Our inner critic knows exactly what to say to get our attention and make us doubt ourselves. One of the most common ways we are told to silence our inner critic is using positive affirmations. I googled “positive affirmations” and immediately got 622,000 responses. You may find positive affirmations helpful, but there is a powerful alternative method.

Our loudest inner voices are unique to us, and what we need to realize is that those voices probably came into our lives very early and their purpose was and is to protect us. Perhaps we were rewarded for good grades and superior performance and punished and called lazy or stupid for anything less. The little voice in our head told us, “Work hard, always be the best” or if we wanted to watch a TV show or listen to music, the little voice screamed, “you’re lazy, get moving.” The voice was trying to keep us safe.
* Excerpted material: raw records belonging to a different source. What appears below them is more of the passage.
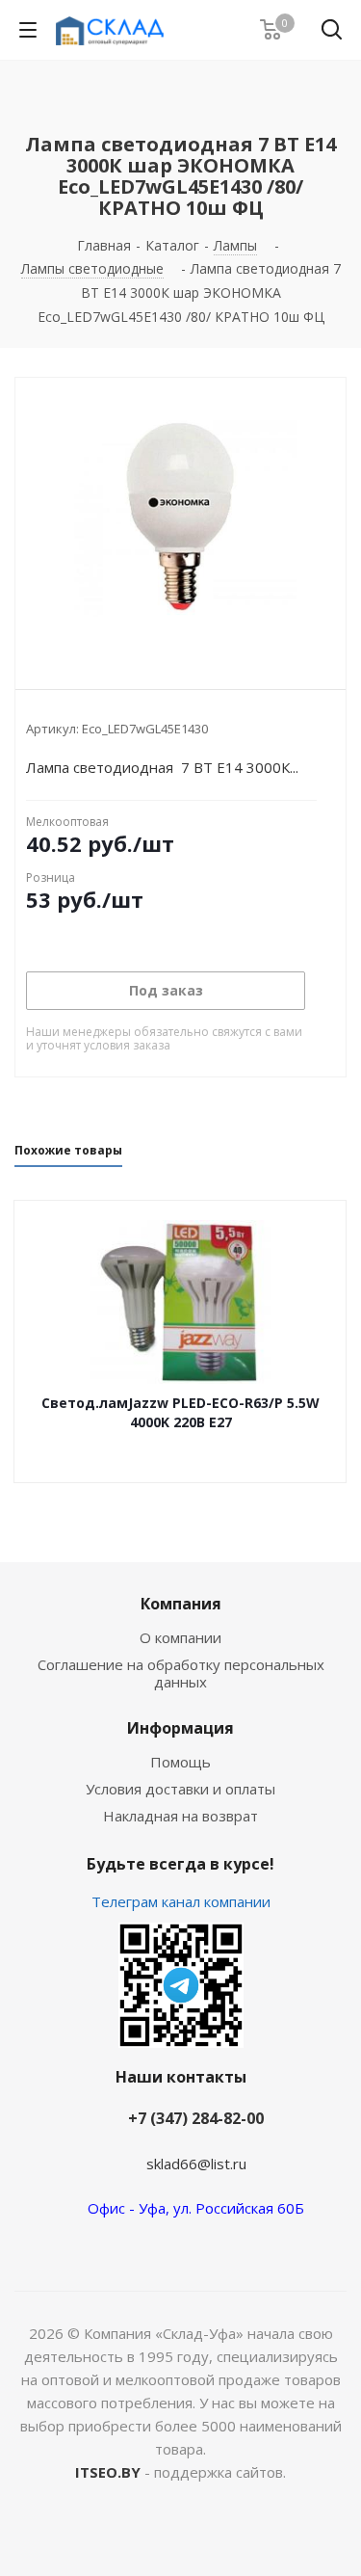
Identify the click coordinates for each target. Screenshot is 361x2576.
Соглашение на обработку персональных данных (181, 1673)
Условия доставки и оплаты (180, 1788)
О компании (180, 1637)
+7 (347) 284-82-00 (196, 2118)
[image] (180, 517)
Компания (181, 1603)
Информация (180, 1728)
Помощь (180, 1761)
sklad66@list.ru (196, 2163)
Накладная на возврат (180, 1815)
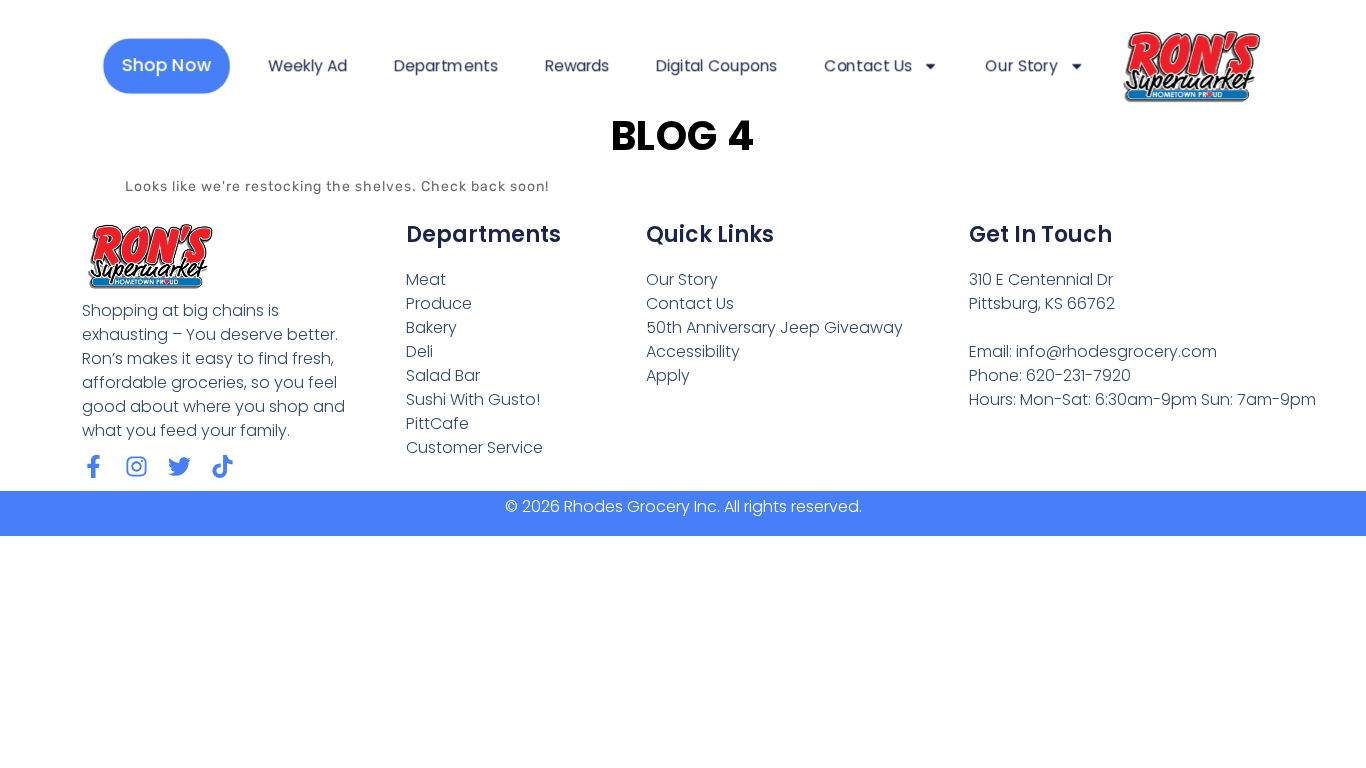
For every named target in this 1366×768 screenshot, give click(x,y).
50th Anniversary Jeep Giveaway (774, 327)
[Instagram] (136, 466)
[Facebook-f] (93, 466)
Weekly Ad (307, 66)
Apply (668, 375)
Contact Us (868, 66)
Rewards (577, 66)
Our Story (1021, 66)
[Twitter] (179, 466)
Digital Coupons (716, 66)
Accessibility (693, 351)
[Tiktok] (222, 466)
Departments (446, 66)
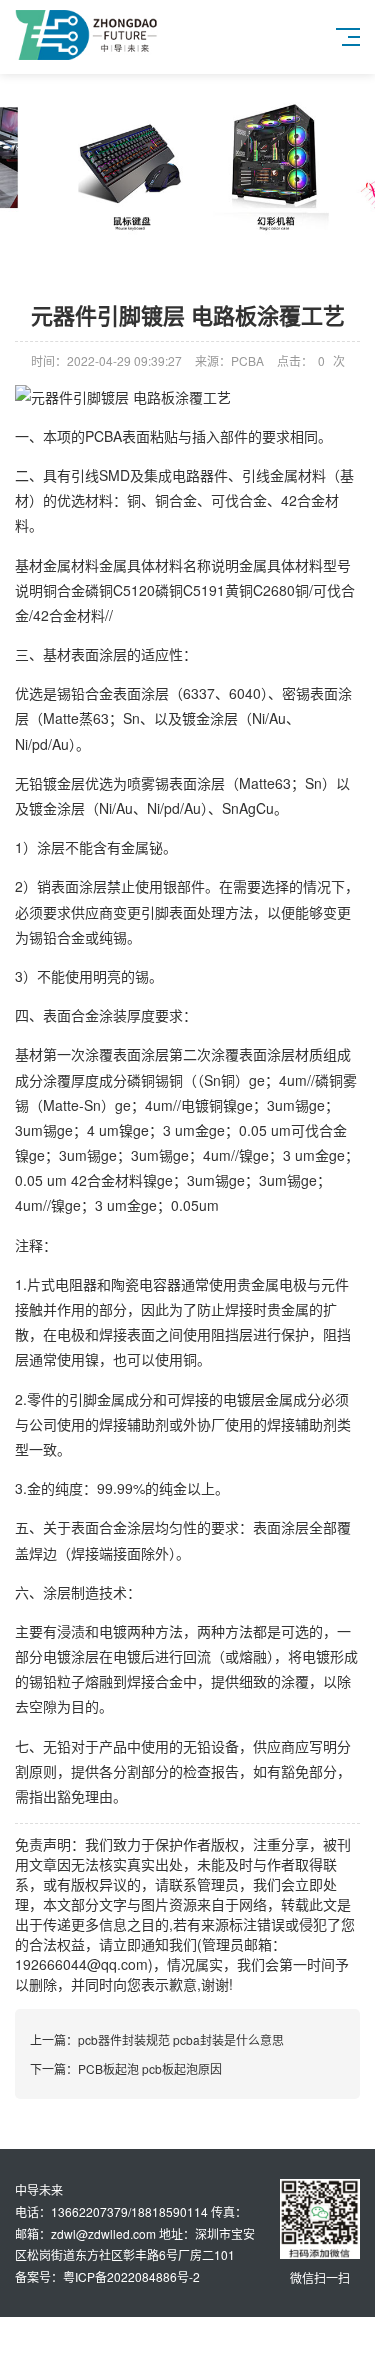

Perhaps we learned early on if we pleased others with our actions and words, we would be liked so we ignored our own needs and wants because we knew if we pleased others, we would stay safe. So, if a friend asks us to go out to dinner one night, and we’re exhausted, our inner critic admonishes us, “go ahead. You don’t want to disappoint them. They may get mad.”

Our Inner Critic makes us uncomfortable, so we try to find ways to silence it – often with the use of positive affirmations. But our inner critic exists to keep us safe so trying to drown it out will only make it louder.

Think about the last time your inner critic screamed in your ear, “you’re lazy, check that document again, it probably has tons of errors.” Your Inner Critic knows that superior, error-free work is what has made you feel safe in the past, and it is afraid you may make a mistake and that is dangerous. A positive affirmation is not going to quiet it.

What if instead, you acknowledged your inner critic by saying, “Thank you … (.even name your inner critic). I know you’re just trying to keep me safe, and I appear to be responding in a way that feels dangerous, but trust me, I’ve got this. You can relax. Acknowledging and befriending your inner critic is more effective than trying to drown it out with positive talk.